What you are asked to do >>
Can you lay out as a JSON list of strings the rows that open with the line containing "Where should I click to: Switch" and close with the line containing "Looking at the", one string per line, with blank lines dropped and the pictures left out?

Records shown >>
* Start *

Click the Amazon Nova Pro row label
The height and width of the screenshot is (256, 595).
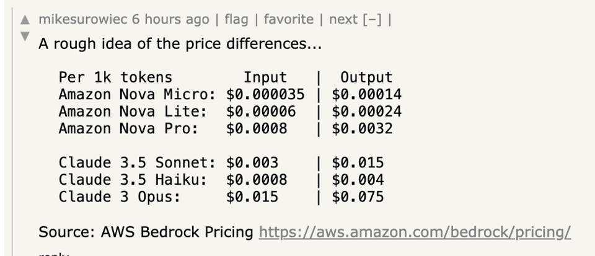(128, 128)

* End *
* Start *

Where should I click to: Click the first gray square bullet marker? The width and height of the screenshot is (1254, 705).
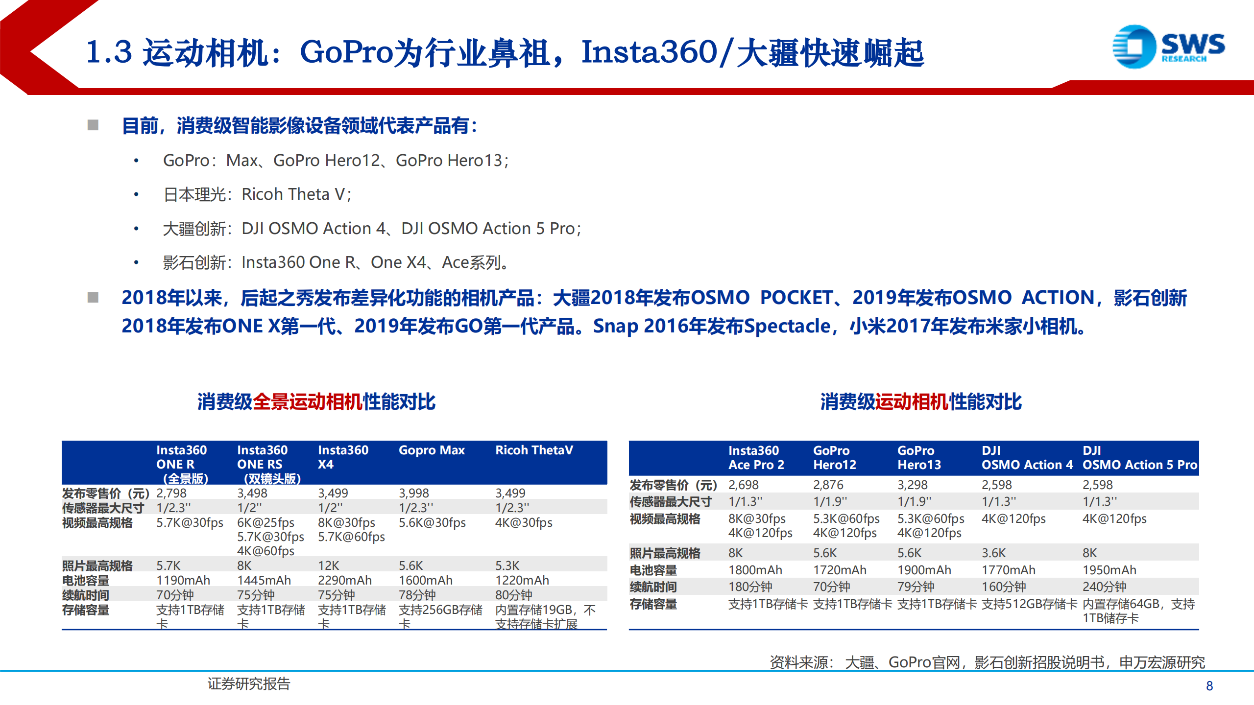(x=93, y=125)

* End *
* Start *

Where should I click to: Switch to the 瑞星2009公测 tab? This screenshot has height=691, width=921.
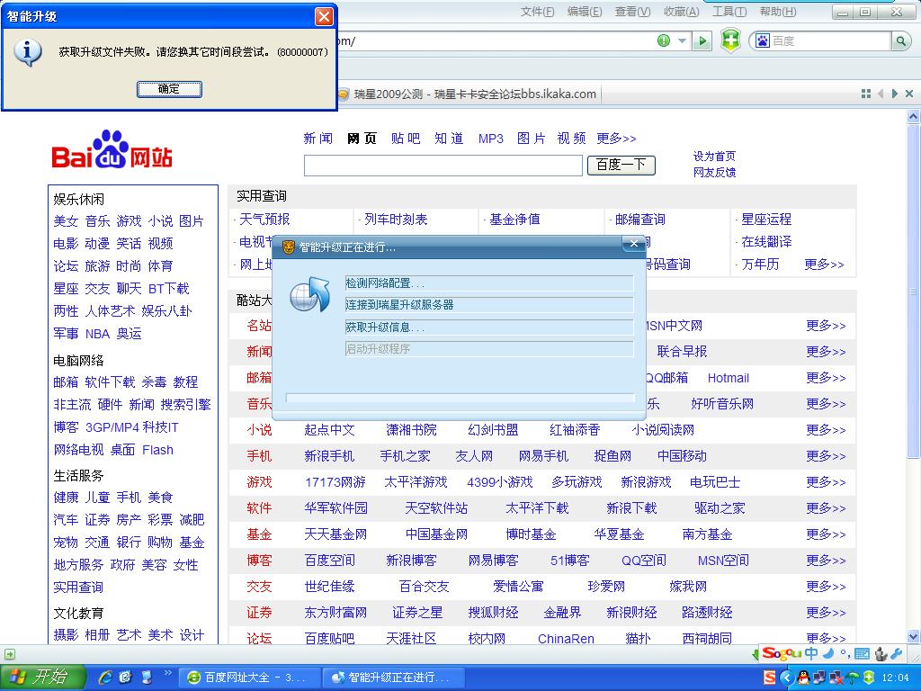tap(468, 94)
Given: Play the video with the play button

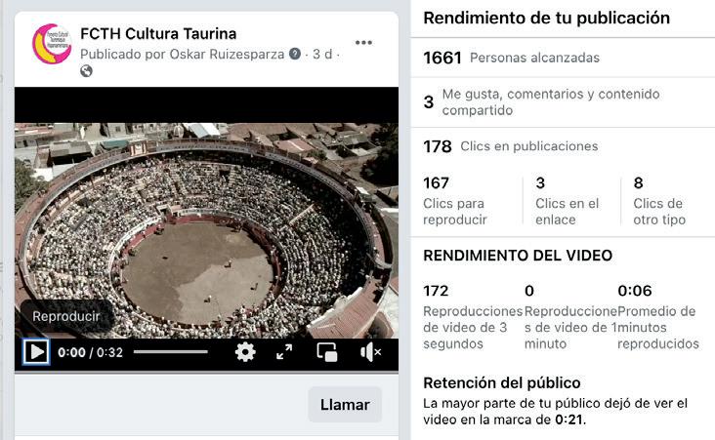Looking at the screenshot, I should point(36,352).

* End *

Exercise solution >>
[
  "Where should I click to: Switch to the 瑞星2009公测 tab? This screenshot has height=691, width=921.",
  "tap(468, 94)",
  "Given: Play the video with the play button",
  "Looking at the screenshot, I should point(36,352)."
]